Автор идеи – Дмитрий Глуховский
© Д. А. Глуховский, 2016
© Н. А. Аверин, 2015
© ООО «Издательство АСТ», 2016
* * *Крым-1
Пролог
К Золотой бухте экспедиция вышла к полудню, когда раскаленное крымское солнце повисло в зените белого, будто выгоревшего неба. Дышать стало невозможно, пот лил градом, горячий воздух обдирал горло, и даже лошади, чудо-зверюги, сбавили темп. И тогда Штемпель объявил привал.

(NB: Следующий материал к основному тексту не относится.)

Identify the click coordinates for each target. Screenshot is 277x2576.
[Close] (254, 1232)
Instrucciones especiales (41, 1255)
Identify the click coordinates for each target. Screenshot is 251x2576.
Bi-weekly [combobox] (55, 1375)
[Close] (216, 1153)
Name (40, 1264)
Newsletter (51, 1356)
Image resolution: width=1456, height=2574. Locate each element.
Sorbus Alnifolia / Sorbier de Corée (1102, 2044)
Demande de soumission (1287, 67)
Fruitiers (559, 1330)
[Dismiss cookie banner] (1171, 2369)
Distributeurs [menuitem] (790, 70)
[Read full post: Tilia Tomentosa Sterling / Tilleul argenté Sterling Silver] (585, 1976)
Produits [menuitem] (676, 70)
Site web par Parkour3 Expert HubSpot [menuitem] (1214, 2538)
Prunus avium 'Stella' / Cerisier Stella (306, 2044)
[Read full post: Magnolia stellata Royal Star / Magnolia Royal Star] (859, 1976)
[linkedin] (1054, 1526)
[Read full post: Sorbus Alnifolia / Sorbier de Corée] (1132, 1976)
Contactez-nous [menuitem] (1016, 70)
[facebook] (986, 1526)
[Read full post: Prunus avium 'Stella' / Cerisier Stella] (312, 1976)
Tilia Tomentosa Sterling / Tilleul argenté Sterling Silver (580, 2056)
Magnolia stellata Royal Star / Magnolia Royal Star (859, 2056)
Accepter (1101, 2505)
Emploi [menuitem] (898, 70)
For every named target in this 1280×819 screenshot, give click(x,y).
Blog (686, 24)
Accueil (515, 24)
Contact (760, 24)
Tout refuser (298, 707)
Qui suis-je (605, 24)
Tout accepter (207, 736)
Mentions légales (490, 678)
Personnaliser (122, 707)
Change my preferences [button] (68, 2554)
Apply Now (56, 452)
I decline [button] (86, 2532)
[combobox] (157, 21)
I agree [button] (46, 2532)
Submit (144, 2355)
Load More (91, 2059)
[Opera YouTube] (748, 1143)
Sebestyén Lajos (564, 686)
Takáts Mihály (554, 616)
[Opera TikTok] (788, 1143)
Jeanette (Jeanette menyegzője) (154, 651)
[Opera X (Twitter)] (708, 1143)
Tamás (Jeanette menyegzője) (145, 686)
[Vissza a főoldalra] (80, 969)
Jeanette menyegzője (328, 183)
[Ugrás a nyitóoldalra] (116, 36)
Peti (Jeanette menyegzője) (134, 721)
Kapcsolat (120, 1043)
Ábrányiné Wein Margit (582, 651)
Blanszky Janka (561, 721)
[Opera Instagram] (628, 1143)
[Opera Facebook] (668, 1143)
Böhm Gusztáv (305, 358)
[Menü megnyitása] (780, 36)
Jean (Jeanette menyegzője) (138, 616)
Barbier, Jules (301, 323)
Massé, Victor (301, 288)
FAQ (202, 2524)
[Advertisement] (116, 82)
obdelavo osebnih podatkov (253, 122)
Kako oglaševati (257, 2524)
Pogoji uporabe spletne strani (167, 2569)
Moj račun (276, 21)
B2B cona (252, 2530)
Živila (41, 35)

Сначала хотели переждать жару наверху обрыва, под соснами – но сосны те, чахлые, скукоженные, опаленные то ли Катаклизмом, то ли безжалостным крымским летом, тени почти не давали, и Пошта предложил спуститься к морю. Отсюда, с высоты красных, пышущих жаром скал, пронзительная синева моря манила прохладой. Бандеролька придирчиво осмотрела белые буруны волн в мощный натовский бинокль на предмет плавников гигантских катранов (вроде нету) и сиреневых медуз-убийц (тоже чисто), после чего Штемпель одобрил идею Пошты.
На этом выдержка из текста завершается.